» Problem details
Reproduce every row below word for word, but leave the pictures out of your answer.

» Record excerpts

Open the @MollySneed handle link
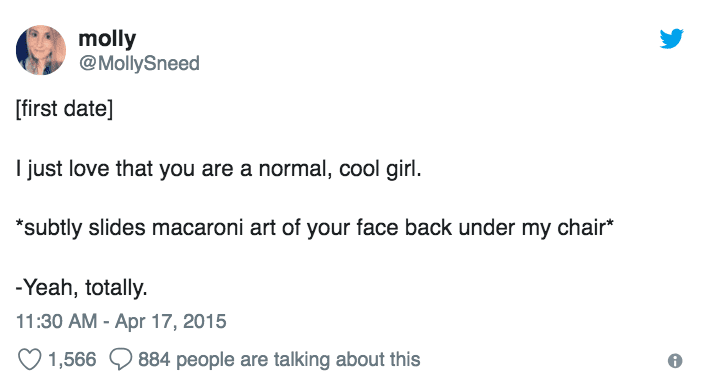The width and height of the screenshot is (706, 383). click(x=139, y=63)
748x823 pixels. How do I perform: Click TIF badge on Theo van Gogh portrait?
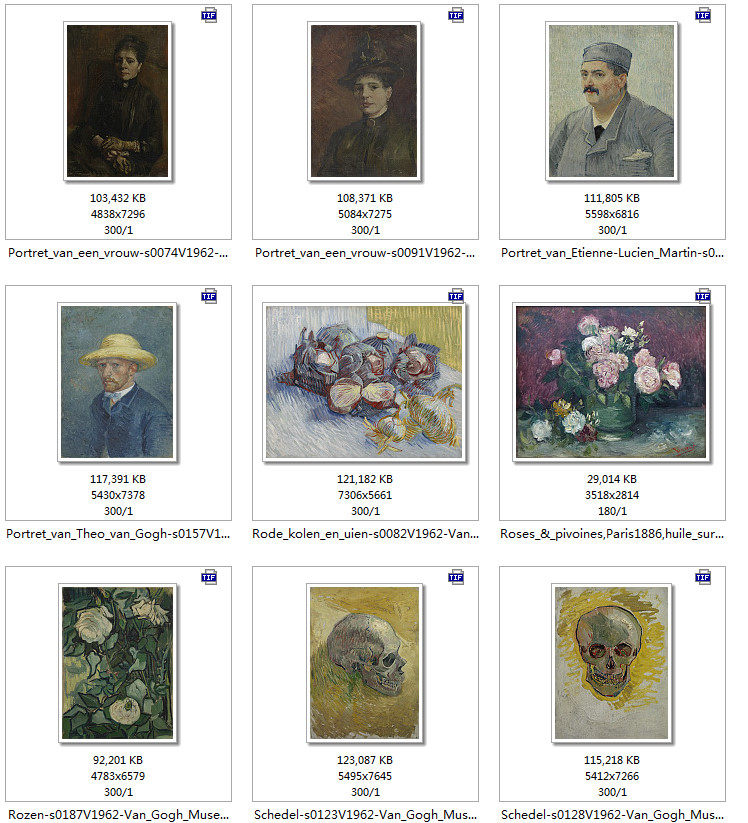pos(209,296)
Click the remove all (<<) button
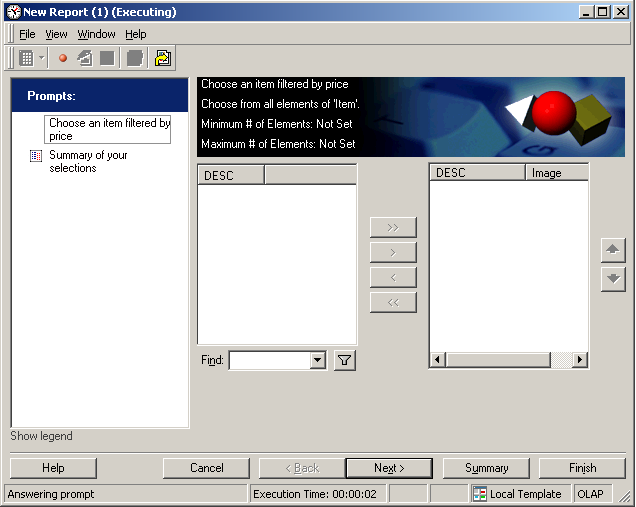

» Full response
Open the @MollySneed handle link
The width and height of the screenshot is (706, 383). click(x=139, y=63)
748x823 pixels. How do I perform: Click TIF badge on Theo van Gogh portrait?
pos(209,296)
Click the remove all (<<) button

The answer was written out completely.